Roscosmos plans to keep payment for the launch, which has been paid in full. The money will remain in Russia, Rogozin said. 

Kwasi Kwarteng, the United Kingdom Secretary of State for Business, Energy and Industrial Strategy, tweeted Thursday that the U.K. government supports OneWeb’s decision. Kwarteng had responded to the demands on Wednesday, saying there was “no negotiation” with Russia. 

“In light of Russia’s illegal and unprovoked invasion of Ukraine, we are reviewing our participation in all further projects involving Russian collaboration,” Kwarteng tweeted Thursday. 

OneWeb Could Risk Bankruptcy With Launch Delay  

OneWeb surely knew the risks of working with Russia to launch its satellites, but the company could now be at risk of another bankruptcy if its launches are long delayed, NSR’s Rousseau tells Via Satellite

OneWeb — which has not made a larger statement on the situation — was planning for more Arianespace launches this year on Soyuz rockets to build up its constellation and start commercial service. The most recent launch from Baikonur on Feb. 10 brought the constellation to 428 satellites —  66% of the planned LEO satellite fleet. 

The LEO operator is likely exploring options with Arianespace, he said. While Arianespace has five more Ariane 5 launches scheduled before the rocket is retired, its successor, the Ariane 6, is not ready yet. In addition, the lighter lift Vega-C would not be as optimal for OneWeb’s payload size. 

OneWeb would face a similar payload size challenge with Rocket Lab’s Electron rocket, Rousseau said. Although Indian company Bharti Global is the largest shareholder in OneWeb, there may be geopolitical concerns that could prevent OneWeb from pursuing a launch in India with Indian Space Research Organisation (ISRO). That leaves OneWeb with Mitsubishi Heavy Industry’s HII vehicle and SpaceX’s workhorse Falcon 9, but OneWeb may balk at launching with a direct broadband competitor. 

Restarting the launch campaign at Baikonur would be the easiest option if it was possible, Rousseau said. 

“My bet is that this is stalled for a few months, unless they find a really quick solution,” he said. “This also supports what [NSR has] been saying about the supply of launchers — it’s dreadful.”  

Rousseau expects nations to now double down on investment in native launch capabilities, especially the United Kingdom, which has a number of launchers in development hoping to reach orbit in the near future.  
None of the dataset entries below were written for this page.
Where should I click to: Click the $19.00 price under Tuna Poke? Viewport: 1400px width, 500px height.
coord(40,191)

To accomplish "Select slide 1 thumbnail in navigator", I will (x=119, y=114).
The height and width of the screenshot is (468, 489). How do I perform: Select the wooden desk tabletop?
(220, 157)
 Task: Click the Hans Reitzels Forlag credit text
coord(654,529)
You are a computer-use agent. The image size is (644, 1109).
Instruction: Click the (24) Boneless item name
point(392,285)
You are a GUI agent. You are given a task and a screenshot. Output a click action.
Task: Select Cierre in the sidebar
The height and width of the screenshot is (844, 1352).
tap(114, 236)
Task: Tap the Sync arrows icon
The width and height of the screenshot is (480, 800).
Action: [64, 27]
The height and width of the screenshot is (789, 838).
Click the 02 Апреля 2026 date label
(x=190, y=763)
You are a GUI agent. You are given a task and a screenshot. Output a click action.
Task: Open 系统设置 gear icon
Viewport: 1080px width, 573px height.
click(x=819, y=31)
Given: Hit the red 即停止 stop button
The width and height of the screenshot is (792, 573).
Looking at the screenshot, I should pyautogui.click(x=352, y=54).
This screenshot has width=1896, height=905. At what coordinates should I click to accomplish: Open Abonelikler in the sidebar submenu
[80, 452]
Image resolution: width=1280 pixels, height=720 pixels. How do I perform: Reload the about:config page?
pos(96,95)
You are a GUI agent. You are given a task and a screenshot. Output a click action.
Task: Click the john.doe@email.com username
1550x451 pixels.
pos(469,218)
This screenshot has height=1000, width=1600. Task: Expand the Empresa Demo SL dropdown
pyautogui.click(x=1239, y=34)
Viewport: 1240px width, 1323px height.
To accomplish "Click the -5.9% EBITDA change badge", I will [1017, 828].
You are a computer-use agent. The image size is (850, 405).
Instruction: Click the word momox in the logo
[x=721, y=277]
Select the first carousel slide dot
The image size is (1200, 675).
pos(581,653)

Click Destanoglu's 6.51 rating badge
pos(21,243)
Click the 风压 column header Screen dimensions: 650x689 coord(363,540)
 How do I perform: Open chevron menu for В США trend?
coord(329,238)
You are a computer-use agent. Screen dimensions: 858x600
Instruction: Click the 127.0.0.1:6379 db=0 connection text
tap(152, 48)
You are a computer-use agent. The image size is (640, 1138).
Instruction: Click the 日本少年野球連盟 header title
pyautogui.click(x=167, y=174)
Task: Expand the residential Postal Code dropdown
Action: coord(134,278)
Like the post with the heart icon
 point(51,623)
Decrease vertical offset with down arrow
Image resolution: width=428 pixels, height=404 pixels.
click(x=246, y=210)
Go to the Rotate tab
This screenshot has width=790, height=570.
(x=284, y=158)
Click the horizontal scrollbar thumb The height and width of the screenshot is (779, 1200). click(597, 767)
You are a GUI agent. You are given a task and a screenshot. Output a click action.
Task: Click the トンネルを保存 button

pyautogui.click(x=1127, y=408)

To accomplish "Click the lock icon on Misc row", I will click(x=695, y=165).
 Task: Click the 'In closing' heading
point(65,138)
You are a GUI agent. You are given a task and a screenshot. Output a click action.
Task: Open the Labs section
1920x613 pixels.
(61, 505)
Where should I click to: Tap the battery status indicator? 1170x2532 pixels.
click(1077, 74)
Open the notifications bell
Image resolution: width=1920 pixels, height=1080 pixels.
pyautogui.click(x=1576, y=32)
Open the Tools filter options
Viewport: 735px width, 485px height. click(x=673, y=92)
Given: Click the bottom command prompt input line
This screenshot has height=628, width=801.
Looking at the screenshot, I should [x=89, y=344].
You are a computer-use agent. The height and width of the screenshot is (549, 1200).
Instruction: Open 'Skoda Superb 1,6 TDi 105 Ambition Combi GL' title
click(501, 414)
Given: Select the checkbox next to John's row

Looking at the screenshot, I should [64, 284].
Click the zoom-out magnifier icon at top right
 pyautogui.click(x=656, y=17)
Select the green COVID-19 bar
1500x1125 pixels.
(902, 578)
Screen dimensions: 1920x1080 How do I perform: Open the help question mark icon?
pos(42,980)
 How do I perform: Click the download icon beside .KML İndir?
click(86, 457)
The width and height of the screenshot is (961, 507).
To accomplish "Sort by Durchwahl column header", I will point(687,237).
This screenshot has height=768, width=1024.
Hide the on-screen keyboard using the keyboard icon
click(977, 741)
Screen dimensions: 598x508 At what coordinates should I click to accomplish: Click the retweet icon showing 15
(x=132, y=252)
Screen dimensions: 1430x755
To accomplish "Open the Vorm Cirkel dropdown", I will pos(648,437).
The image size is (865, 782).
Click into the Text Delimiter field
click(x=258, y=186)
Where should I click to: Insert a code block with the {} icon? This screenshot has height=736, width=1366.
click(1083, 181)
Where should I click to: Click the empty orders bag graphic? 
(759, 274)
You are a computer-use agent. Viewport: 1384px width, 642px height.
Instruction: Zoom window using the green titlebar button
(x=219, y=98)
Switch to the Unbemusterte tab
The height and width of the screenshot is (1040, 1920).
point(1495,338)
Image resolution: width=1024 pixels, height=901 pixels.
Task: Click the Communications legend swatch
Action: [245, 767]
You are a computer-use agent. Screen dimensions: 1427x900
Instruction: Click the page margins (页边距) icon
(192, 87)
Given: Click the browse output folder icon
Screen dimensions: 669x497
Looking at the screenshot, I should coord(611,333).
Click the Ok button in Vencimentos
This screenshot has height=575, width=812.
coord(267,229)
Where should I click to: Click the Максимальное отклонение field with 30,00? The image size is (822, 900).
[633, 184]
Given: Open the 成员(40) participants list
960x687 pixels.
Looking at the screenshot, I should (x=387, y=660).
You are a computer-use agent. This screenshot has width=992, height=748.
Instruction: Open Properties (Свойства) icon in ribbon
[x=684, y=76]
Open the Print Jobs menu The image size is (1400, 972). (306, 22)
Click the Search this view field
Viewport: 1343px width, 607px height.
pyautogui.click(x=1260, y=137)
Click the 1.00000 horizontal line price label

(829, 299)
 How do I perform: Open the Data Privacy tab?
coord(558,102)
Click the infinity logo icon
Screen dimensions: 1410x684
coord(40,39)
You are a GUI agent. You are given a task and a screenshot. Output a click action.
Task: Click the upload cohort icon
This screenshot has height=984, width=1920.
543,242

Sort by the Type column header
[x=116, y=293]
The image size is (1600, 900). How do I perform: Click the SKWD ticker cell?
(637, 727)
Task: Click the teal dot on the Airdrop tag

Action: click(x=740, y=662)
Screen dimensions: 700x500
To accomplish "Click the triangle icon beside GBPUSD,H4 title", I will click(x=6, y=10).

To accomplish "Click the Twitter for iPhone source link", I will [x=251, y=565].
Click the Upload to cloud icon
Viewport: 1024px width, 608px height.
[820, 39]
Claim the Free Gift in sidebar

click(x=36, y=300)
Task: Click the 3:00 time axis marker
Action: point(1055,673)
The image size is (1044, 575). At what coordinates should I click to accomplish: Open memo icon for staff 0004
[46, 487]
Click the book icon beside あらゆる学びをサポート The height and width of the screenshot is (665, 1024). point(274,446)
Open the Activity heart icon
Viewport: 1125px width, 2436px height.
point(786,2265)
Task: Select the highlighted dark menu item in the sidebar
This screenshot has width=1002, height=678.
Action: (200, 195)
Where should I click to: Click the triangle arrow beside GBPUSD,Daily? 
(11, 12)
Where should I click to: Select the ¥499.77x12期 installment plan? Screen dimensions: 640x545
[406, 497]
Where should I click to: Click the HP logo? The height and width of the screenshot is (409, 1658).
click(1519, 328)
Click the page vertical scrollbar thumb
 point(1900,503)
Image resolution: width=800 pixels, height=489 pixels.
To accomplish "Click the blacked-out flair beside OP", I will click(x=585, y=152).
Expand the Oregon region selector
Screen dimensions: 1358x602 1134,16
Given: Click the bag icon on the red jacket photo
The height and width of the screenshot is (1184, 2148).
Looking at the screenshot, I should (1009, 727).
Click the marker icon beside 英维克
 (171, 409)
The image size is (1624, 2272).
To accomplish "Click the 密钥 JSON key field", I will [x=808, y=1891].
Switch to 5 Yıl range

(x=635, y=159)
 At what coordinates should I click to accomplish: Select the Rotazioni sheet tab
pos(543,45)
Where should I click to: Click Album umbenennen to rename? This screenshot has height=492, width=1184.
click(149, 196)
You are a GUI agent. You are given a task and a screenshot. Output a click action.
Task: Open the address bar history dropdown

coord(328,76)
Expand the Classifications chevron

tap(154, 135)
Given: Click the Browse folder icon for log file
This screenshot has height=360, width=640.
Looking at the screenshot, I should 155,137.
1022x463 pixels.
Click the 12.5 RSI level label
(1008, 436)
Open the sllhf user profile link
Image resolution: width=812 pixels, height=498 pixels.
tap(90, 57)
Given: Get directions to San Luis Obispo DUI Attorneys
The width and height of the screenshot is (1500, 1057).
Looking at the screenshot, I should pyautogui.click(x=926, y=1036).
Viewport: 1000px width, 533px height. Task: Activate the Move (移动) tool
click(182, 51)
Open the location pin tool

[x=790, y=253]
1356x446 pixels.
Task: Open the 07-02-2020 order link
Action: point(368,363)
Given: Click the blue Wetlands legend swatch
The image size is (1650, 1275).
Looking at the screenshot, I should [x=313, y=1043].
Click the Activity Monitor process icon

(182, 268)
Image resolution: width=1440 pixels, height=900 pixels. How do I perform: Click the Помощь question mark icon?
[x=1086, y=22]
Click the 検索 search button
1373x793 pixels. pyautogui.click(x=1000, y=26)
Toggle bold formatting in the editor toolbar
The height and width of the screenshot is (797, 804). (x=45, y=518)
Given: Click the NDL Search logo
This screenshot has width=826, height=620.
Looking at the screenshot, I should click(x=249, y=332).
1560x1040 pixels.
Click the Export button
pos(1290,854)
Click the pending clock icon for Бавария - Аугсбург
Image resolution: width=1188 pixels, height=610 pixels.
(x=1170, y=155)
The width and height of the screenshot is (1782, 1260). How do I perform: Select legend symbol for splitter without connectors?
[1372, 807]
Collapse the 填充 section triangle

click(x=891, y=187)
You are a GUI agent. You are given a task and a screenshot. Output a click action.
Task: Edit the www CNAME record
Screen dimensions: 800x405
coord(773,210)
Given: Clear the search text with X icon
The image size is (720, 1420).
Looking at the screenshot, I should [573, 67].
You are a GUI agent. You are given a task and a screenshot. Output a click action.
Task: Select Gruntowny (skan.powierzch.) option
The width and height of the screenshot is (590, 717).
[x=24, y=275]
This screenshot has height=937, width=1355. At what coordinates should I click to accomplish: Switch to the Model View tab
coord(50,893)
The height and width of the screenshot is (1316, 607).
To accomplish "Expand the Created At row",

The holdup affects not just OneWeb and Arianespace commercially and financially, but also manufacturer Airbus OneWeb Satellites, and OneWeb’s global consortium of investors with Bharti Global, the United Kingdom government, Eutelsat, Softbank, and Hughes Network Systems, which has a joint venture in India with Bharti Global. 

“They’re just going to have to be patient, but I don’t know if the investors can be that patient. I would not exclude another bankruptcy because of this,” Rousseau. “It is a situation that is showing the limits of international cooperation.” 

“There’s a lot of ramifications — where the satellites are being built, who’s funding it, where the services are going to be offered,” he added. “For some of us that are watching this space, we never thought that there would be a war that would have an impact on the LEO market.” 

Editor’s note: This story was updated March 4 with the Arianespace suspension news and NSR comments.